Two of these eleven chapters did not appear in ESP at all: “The Aim of Philosophy” ended up being printed in Modes of Thought (1938) as an epilogue, and his first Harvard lecture was never published (that is, until its discovery in Whitehead’s papers, now available online, in Process Studies 48.2, and the recently released book Whitehead at Harvard, 1924–1925).
The fact that Whitehead’s first Harvard lecture was set to be published in this 1936 book actually throws into question whether the manuscript we discovered is the original version that Whitehead delivered in September of 1924. It is possible that it was typed up from the original, or even adapted for the book. An argument for this is that it does not exactly reflect the lecture Whitehead actually delivered based on the accounts found in the notes of Winthrop Bell and Louise Heath in the first volume of Whitehead’s Harvard lectures.
But in the end, I think this explanation is unlikely, due primarily to this marked-off paragraph on the third page:
Conversely in my next lecture I desire to illustrate how philosophical considerations may guide us in our search for that urgent necessity, namely a re-constitution of a coherent system of assumptions for physical science. This second lecture will be more purely scientific than is usual, or even proper, for a philosophical lecture. But I think that it will illustrate the possibilities of philosophy in an age when the fundamental conceptions of science are in process of re-constitution. I have planned the two lectures together so that they may jointly illustrate the practical bearing of science upon philosophy, and of philosophy upon science.

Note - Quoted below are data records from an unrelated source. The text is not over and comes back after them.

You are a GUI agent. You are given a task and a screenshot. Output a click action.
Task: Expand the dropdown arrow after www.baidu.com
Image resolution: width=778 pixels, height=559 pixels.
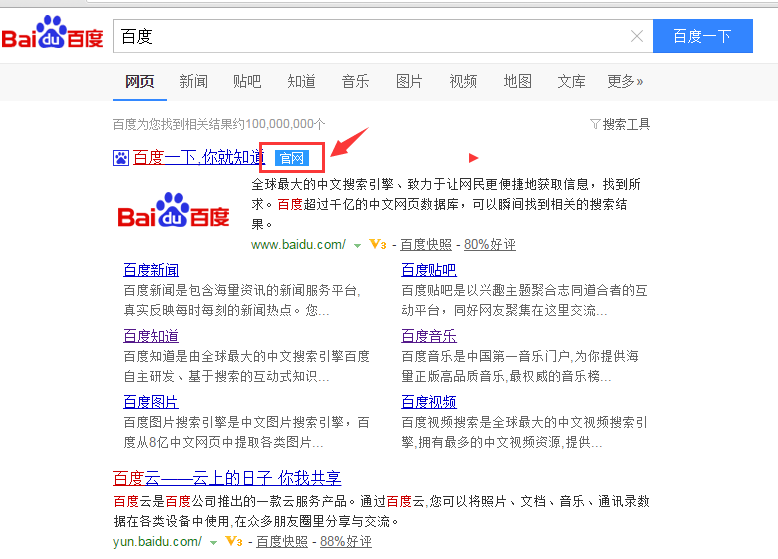coord(357,245)
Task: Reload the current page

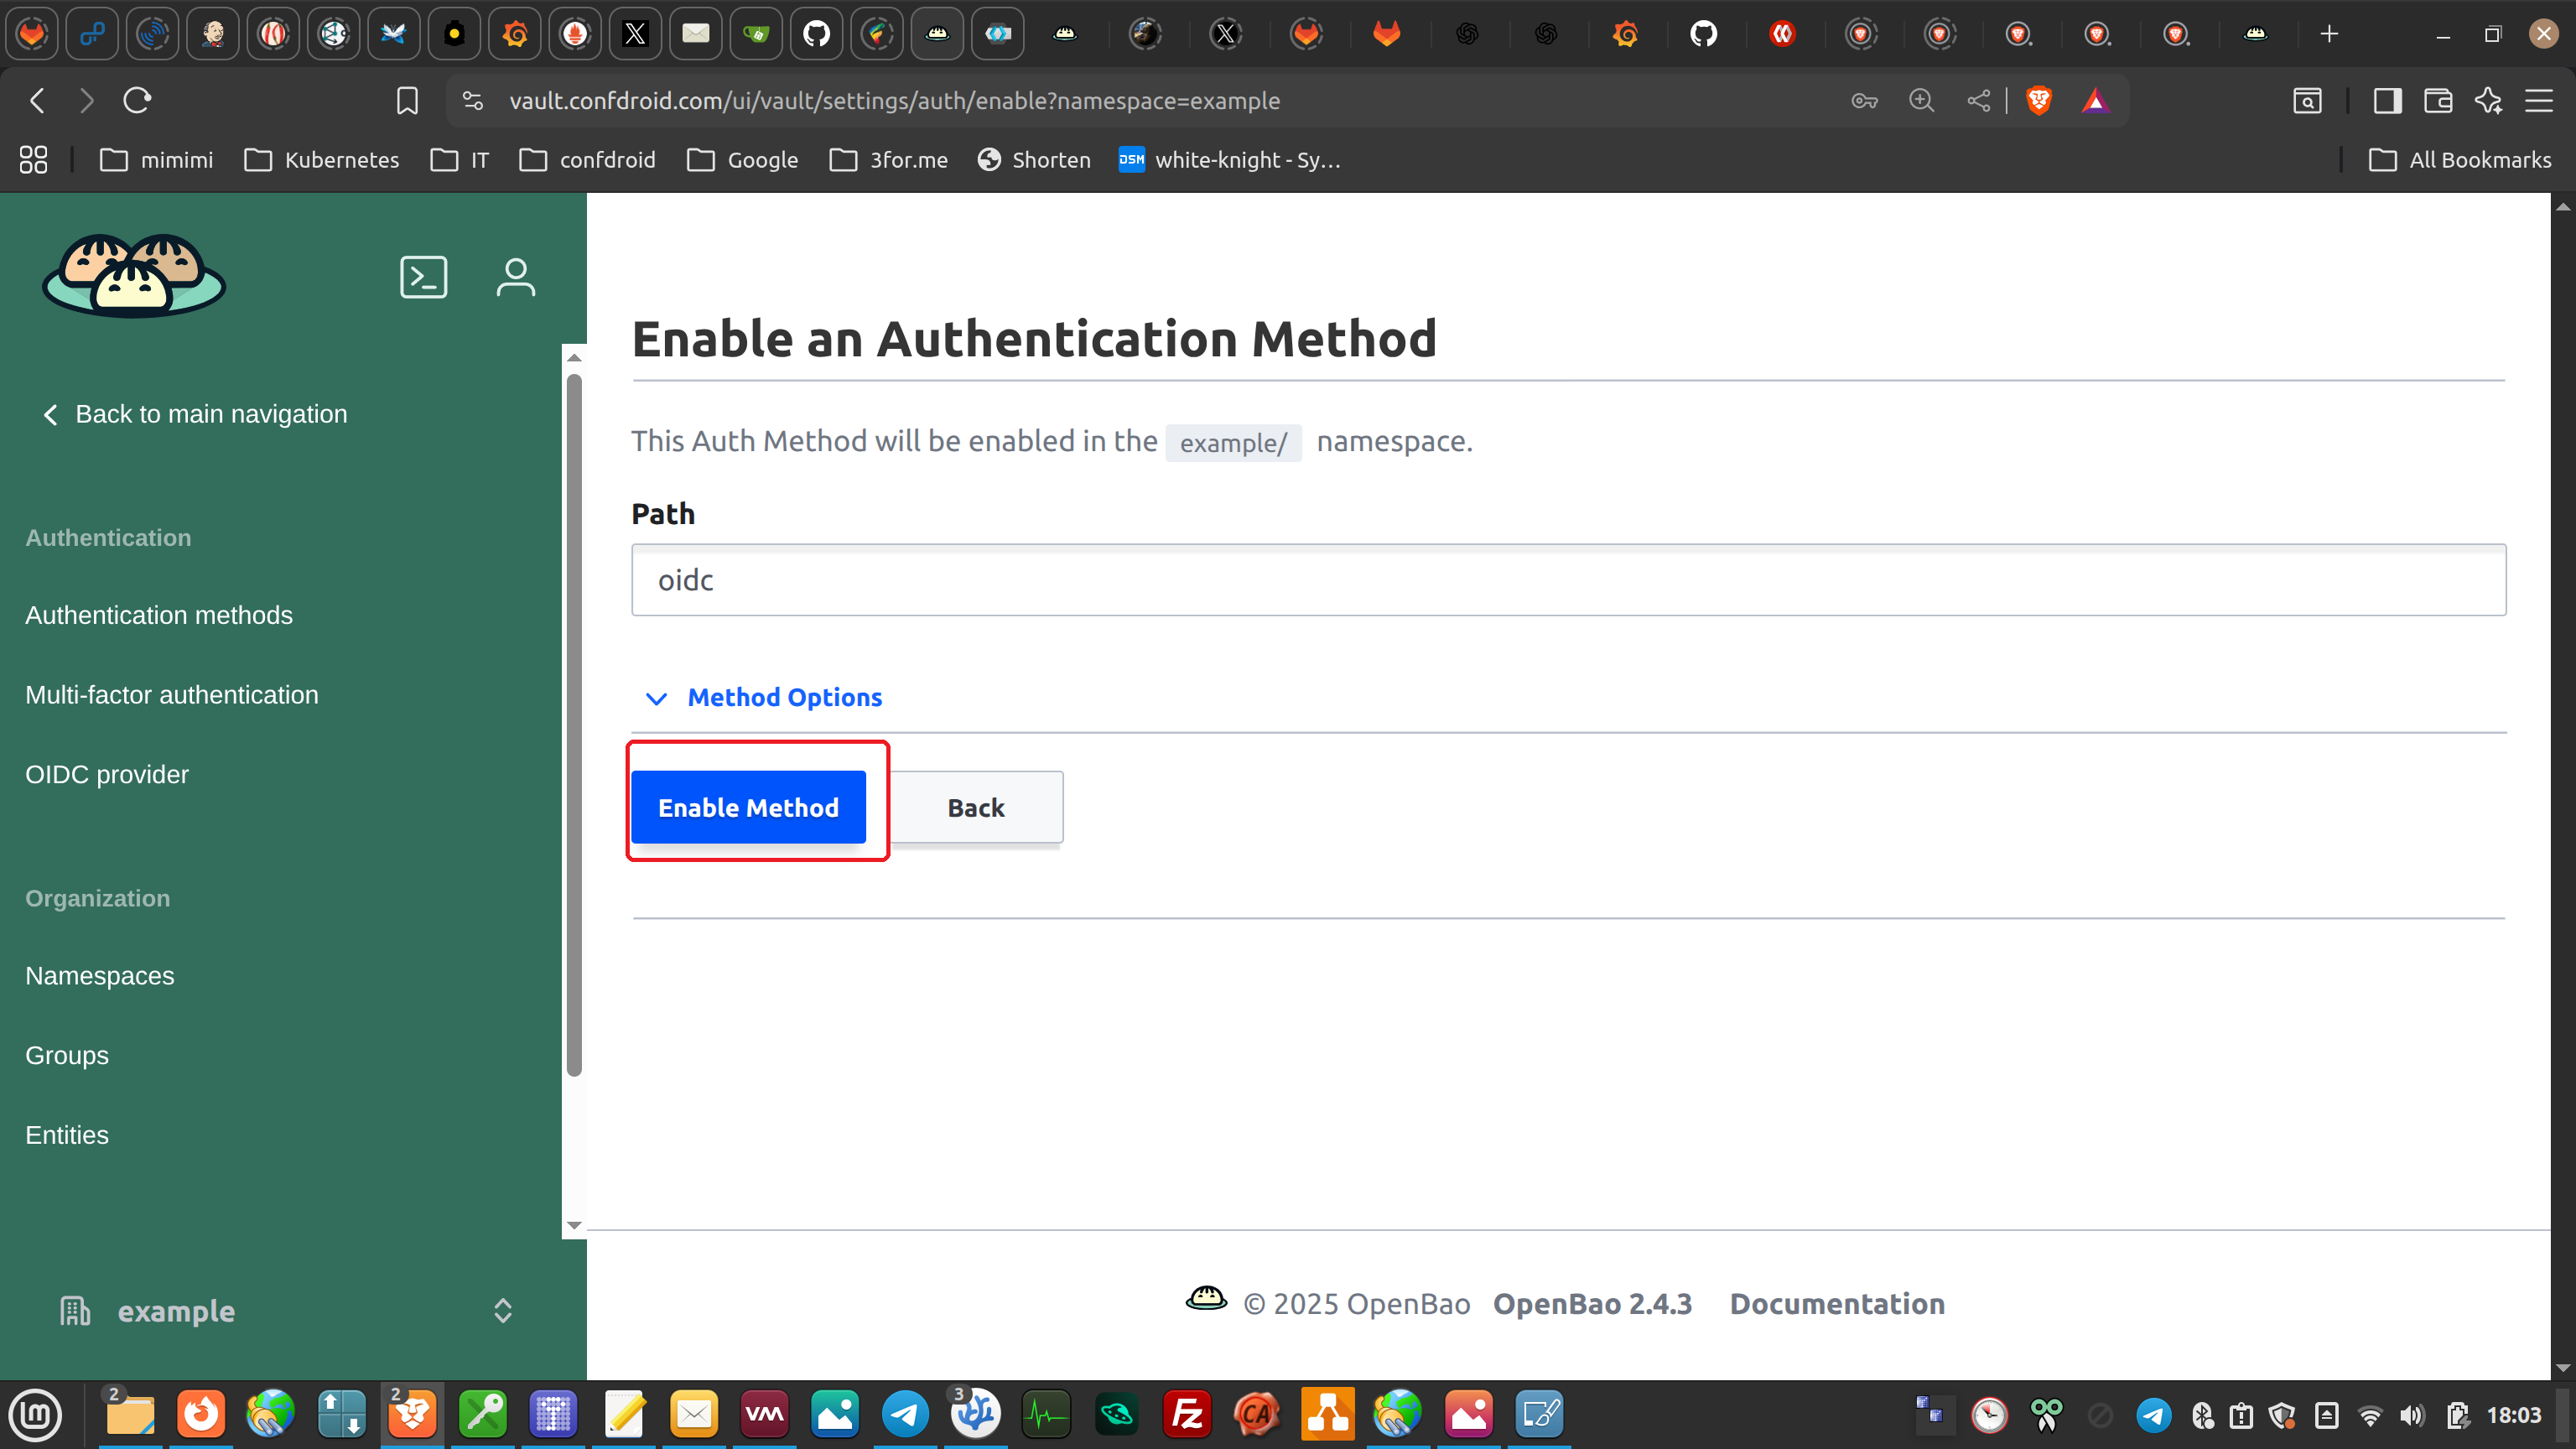Action: [137, 100]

This paragraph would not have made sense to include in the essay as part of an edited book unless the cited second lecture was also going to be included. That it is the only paragraph that has been marked off suggests that this document was in fact the original manuscript for Whitehead’s first lecture, and that he planned to excise the offending paragraph.
It is not entirely clear why Whitehead decided not to include his first Harvard lecture in this collection, indicated by his crossing out of the final few lines on the second page:
But the simplest explanation may be the best one: it does not fit particularly well with the rest of the included essays, which were mostly about education, while his first Harvard lecture was about philosophy and science.

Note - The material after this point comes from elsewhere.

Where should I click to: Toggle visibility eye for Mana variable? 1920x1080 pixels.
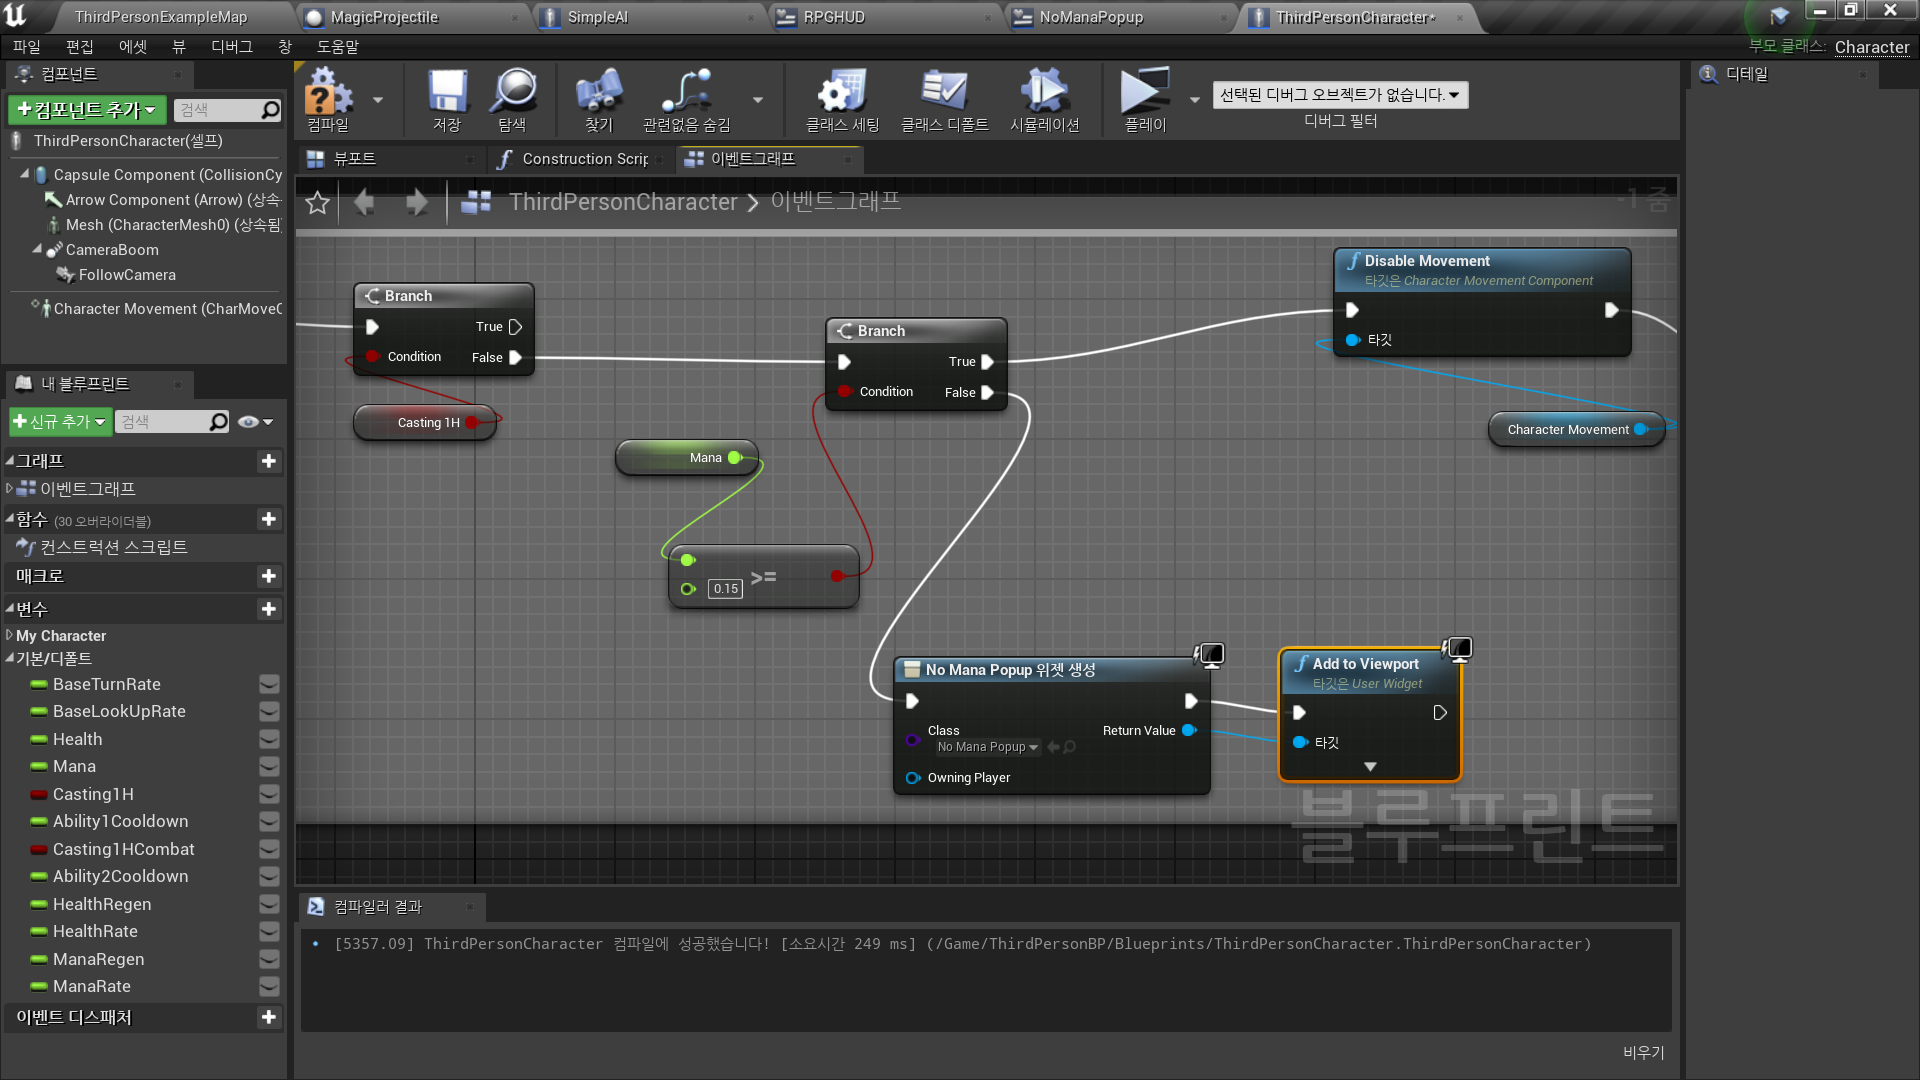tap(269, 767)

Why was the book never published? It’s not clear. Whitehead’s biographer, Victor Lowe, may have known, but he died in 1988 before he could complete the second volume of the biography; the incomplete manuscript was edited by J. B. Schneewind and published in 1990. Lowe did not write of any events beyond the celebration of Whitehead’s birthday in February of 1931, before this prospective 1936 book was set to be published. The answer may yet lie buried in his papers at the Johns Hopkins University Library archives.
[1] Victor Lowe, Alfred North Whitehead – The Man and His Work, Volume II: 1910–1947 (Baltimore: Johns Hopkins University Press, 1990), pp. 43–44.
[2] The Atlantic, September 1936, 158, pp. 260–270.